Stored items
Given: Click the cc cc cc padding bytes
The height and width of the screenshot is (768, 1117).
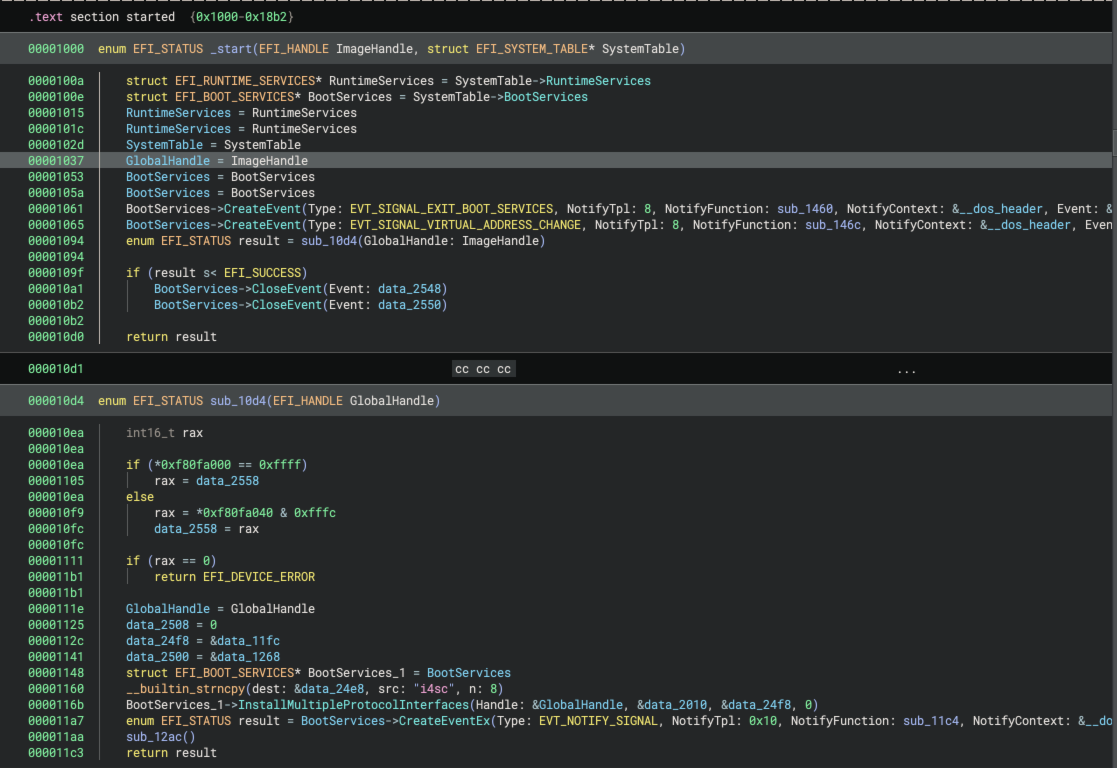Looking at the screenshot, I should (483, 369).
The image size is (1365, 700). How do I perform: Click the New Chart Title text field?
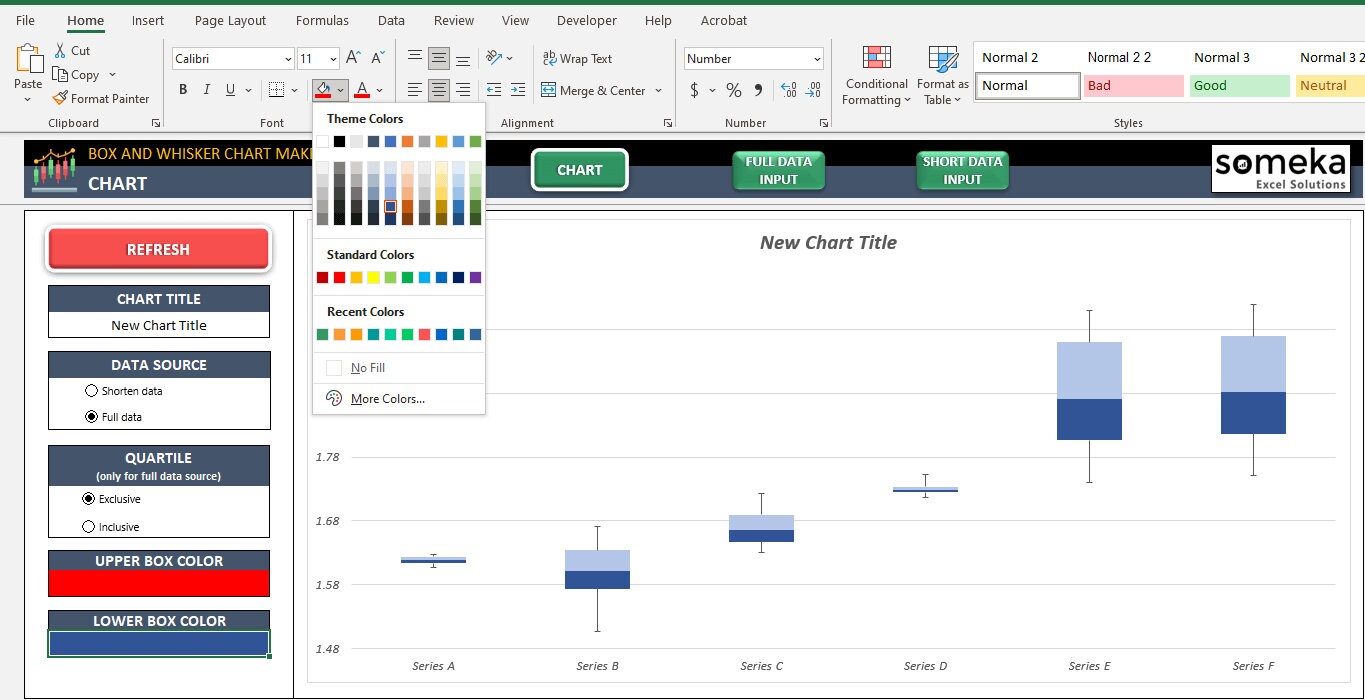pos(158,325)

### Task description
Retype exactly the lines above, starting at the line containing "The height and" and ending with the last line, both included; leave out the pictures.

### Written answer
The height and width of the screenshot is (768, 1117).
Looking at the screenshot, I should (483, 369).
The image size is (1365, 700). How do I perform: Click the New Chart Title text field?
pos(158,325)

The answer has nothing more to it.